Land & Water

Land evaluation decision support system (MicroLEIS-DSS) for agricultural soil protection

The Mediterranean Land Evaluation Information System (Micro-LEIS) is an agro-ecological decision support system that contains a set of useful tools for decision-making in a wide range of agro-ecological schemes. The design philosophy follows a toolkit approach, integrating many software tools: databases, statistics, expert systems, neural networks, Web and GIS applications, and other information technologies.

Data are organized into three inter-connected relational databases with detailed descriptions of soil profile, meteorological stations, and farming systems in 64 representative sites in the Andalusian region of Spain.
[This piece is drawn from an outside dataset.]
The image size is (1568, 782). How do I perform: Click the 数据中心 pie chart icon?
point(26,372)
The soil database is the multilingual soil database SDBm Plus. The climate database (CDBm) contains mean monthly values  of maximum and minimum temperature, precipitation, maximum precipitation per day, and days of precipitation. It also includes (i) subroutines for calculating climate variables for use in land evaluation (various types of potential evapotranspiration, humidity index, aridity index, growing season length, precipitation concentration index, erosivity index, and leaching degree). The farming database (MDBm) stores crop and management information obtained through interviews with farmers and is geo-referenced.
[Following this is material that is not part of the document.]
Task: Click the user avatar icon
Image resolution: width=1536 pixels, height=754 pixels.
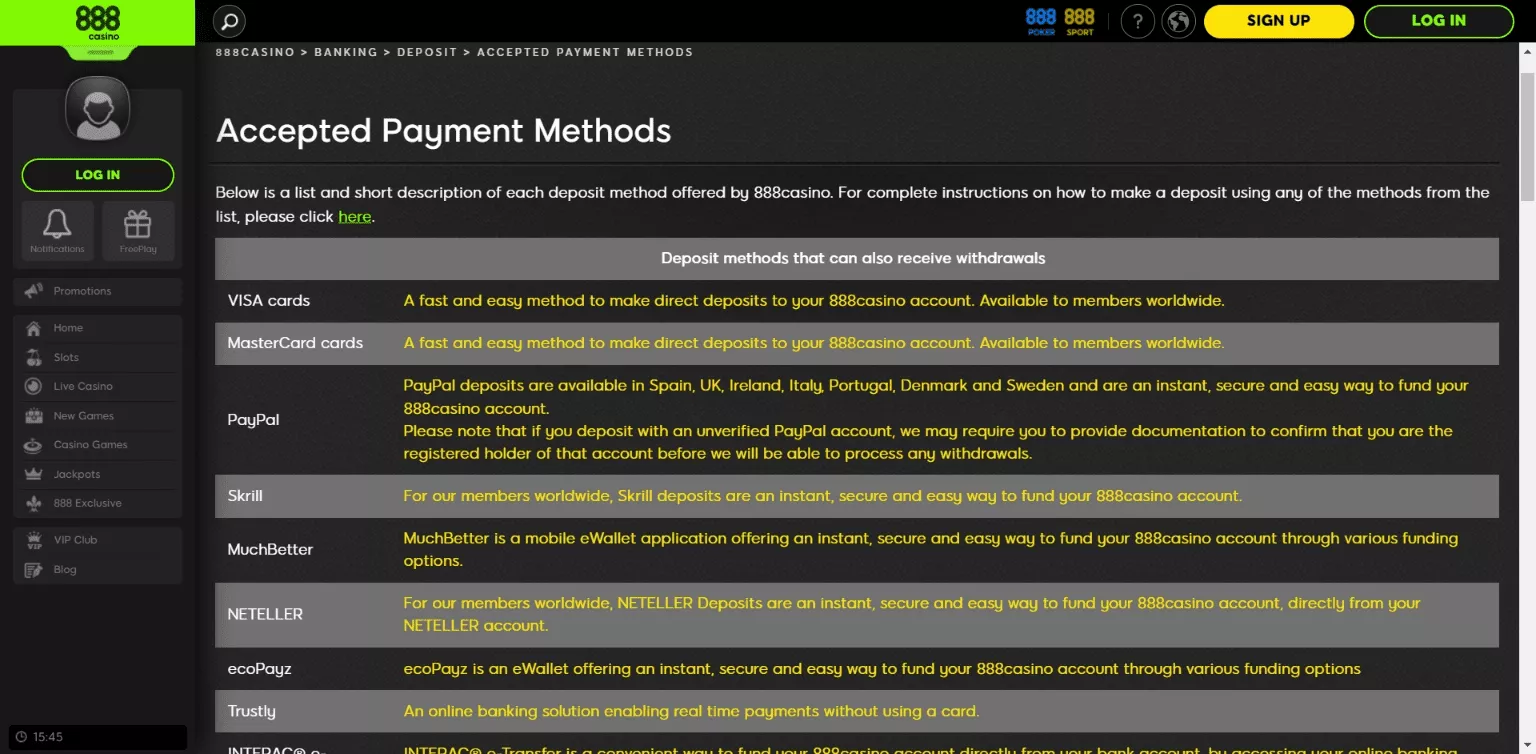Action: click(97, 108)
In the MicroLEIS DSS system, land evaluation analysis focuses on agricultural land use, planning, and management for soil protection purposes. The system contains several qualitative and quantitative models, related to land productivity or land vulnerability, in which a wide range of input land characteristics can be considered.  In order to facilitate the matching of the land characteristics with land use requirements or limitations, land qualities are used. In the land suitability models the land qualities used are plant water use efficiency, water- and air-filled pore space, nutrient availability, plant root penetration, water infiltration, and crop growth. The land qualities used in the land vulnerability models are runoff and leaching potential, erosion resistance, soil structure, cover protection, pesticide absorption and mobility, subsoil compaction, and soil workability.

The MicroLEIS models are brought to users through application software in two non-spatial  versions (PC-based and Internet-based) and a spatial GIS-based version.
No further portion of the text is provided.